ACTIVITY
Restate word for word the lines of the records below, starting at the line that contains "Task: Pan map" and ending at the line that contains "Tap the Elindekiler section header", with both of those lines included and nothing else.

──────────────────────────────

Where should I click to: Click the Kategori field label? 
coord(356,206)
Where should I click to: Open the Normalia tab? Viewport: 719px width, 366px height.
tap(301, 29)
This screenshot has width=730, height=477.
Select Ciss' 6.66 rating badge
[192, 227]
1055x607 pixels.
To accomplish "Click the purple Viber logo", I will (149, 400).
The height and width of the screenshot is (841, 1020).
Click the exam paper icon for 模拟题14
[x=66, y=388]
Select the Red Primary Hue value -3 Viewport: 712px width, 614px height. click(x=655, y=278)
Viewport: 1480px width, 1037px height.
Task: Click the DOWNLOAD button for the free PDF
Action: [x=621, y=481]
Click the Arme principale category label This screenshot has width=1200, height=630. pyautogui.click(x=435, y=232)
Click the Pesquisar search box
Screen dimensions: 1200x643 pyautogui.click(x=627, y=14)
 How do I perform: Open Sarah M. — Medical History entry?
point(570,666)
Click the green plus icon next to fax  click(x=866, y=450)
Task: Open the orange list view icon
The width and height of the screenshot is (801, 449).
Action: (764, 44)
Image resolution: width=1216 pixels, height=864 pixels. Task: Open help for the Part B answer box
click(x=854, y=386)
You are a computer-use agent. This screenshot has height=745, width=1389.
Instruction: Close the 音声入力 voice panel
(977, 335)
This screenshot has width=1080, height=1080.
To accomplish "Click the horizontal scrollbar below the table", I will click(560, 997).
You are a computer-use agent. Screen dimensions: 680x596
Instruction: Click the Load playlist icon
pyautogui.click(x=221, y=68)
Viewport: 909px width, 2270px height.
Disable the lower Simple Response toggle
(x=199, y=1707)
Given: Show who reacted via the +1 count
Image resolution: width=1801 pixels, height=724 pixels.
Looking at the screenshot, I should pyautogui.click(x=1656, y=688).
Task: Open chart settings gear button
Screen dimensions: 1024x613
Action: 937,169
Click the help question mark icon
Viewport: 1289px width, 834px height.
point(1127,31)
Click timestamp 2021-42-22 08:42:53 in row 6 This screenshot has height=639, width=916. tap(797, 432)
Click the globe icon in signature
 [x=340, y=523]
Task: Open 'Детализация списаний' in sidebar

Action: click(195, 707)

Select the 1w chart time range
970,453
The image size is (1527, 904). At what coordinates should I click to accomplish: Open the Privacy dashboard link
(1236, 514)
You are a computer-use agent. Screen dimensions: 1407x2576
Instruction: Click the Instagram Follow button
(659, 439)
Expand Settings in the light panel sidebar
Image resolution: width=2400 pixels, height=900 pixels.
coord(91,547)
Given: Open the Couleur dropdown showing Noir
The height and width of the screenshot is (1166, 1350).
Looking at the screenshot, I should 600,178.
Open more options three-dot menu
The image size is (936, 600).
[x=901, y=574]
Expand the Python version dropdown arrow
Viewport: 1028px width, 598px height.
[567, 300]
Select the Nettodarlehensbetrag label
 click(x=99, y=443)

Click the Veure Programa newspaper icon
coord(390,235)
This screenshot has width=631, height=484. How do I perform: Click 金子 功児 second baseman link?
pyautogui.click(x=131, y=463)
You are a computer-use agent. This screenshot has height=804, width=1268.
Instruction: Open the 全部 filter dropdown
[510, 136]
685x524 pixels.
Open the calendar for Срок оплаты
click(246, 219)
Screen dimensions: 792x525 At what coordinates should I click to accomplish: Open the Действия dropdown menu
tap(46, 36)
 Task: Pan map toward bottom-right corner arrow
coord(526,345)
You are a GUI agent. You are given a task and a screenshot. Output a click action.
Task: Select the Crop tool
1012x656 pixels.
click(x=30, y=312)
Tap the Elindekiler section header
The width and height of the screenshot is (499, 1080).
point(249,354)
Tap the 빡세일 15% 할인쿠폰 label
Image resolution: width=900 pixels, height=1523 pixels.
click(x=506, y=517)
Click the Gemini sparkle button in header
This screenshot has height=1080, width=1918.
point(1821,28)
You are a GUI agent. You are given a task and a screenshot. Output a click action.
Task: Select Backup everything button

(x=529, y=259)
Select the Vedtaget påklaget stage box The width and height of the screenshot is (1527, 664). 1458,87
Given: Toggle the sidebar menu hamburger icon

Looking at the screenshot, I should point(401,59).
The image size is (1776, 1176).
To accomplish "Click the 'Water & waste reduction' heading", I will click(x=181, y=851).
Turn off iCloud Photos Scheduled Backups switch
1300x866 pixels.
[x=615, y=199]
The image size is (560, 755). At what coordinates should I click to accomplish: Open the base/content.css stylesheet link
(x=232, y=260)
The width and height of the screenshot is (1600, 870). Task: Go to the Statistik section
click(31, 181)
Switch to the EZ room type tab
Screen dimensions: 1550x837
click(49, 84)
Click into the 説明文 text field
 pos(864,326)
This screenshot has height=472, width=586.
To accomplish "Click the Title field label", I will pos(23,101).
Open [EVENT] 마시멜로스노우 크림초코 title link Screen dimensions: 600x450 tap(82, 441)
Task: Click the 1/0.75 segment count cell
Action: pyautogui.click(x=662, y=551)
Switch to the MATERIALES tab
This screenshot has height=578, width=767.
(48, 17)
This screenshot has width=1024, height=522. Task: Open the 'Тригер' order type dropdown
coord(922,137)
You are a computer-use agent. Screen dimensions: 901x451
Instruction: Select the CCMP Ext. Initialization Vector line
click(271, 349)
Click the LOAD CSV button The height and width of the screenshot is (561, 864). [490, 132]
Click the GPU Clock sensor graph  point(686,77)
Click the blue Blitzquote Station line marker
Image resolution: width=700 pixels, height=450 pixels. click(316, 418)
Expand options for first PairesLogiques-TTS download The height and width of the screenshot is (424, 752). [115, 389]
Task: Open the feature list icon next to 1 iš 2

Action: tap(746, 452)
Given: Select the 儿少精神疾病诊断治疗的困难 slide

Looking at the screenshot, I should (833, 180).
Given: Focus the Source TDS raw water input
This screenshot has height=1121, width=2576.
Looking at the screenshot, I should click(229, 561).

──────────────────────────────

ANSWER SECTION
 Task: Pan map toward bottom-right corner arrow
coord(526,345)
You are a GUI agent. You are given a task and a screenshot. Output a click action.
Task: Select the Crop tool
1012x656 pixels.
click(x=30, y=312)
Tap the Elindekiler section header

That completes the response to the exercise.